* _Stored records_:
______________________________

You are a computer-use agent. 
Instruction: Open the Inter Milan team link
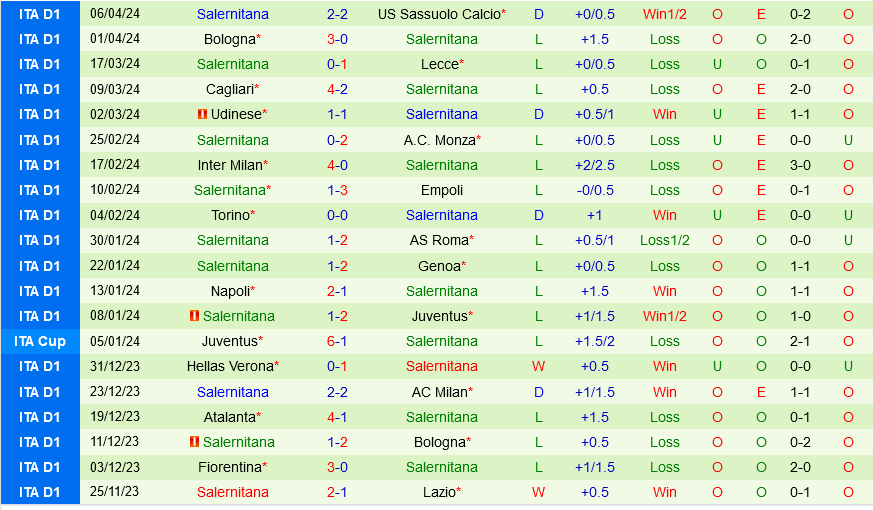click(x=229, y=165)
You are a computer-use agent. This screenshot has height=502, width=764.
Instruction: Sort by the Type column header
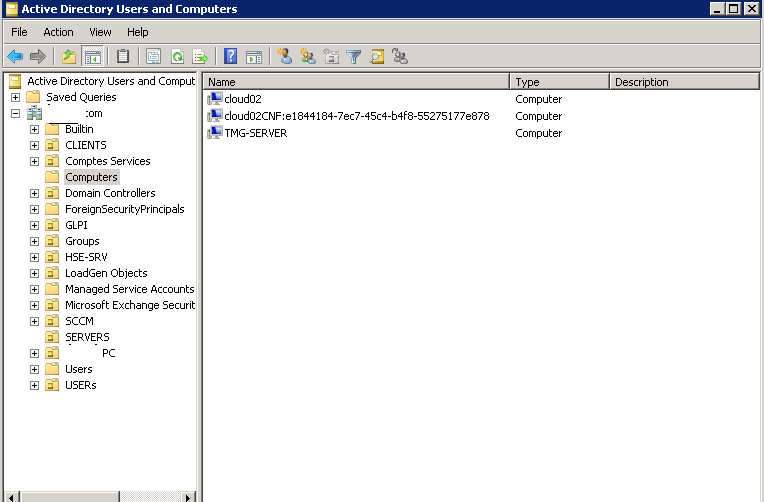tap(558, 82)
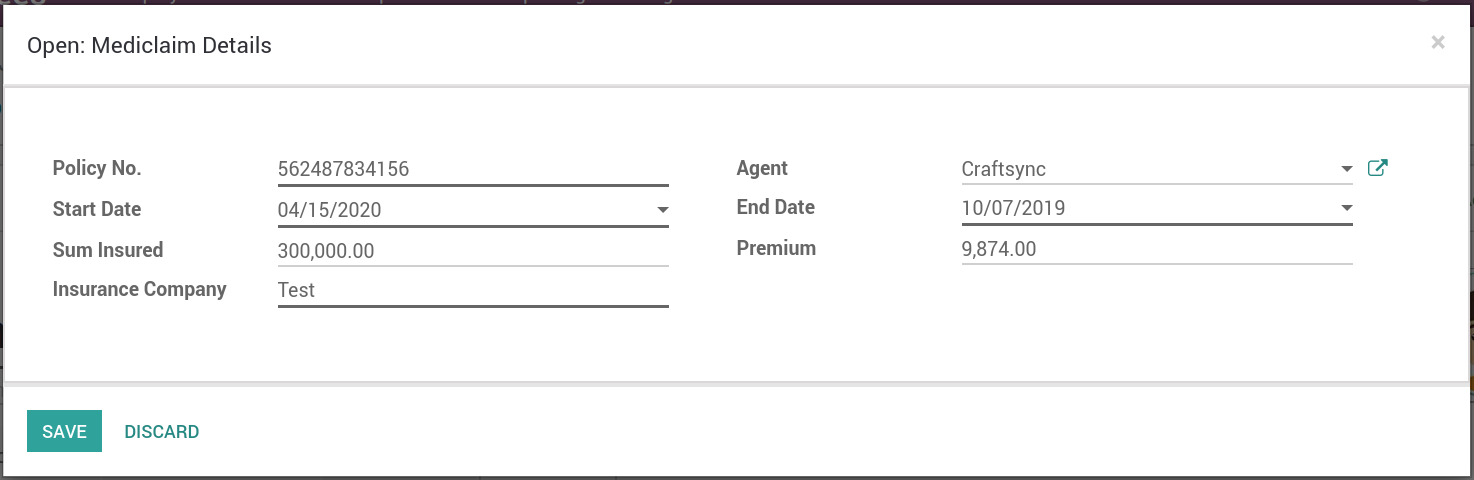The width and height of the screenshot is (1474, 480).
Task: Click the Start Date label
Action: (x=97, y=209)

______________________________

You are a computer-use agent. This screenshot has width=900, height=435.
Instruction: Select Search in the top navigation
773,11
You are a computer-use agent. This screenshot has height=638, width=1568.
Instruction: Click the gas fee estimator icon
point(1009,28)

______________________________

* _TASK OBJECTIVE_: List every line in the rows above that contains the string "Instruction". Case counts.

* _IN RESPONSE_:
Instruction: Open the Inter Milan team link
Instruction: Sort by the Type column header
Instruction: Select Search in the top navigation
Instruction: Click the gas fee estimator icon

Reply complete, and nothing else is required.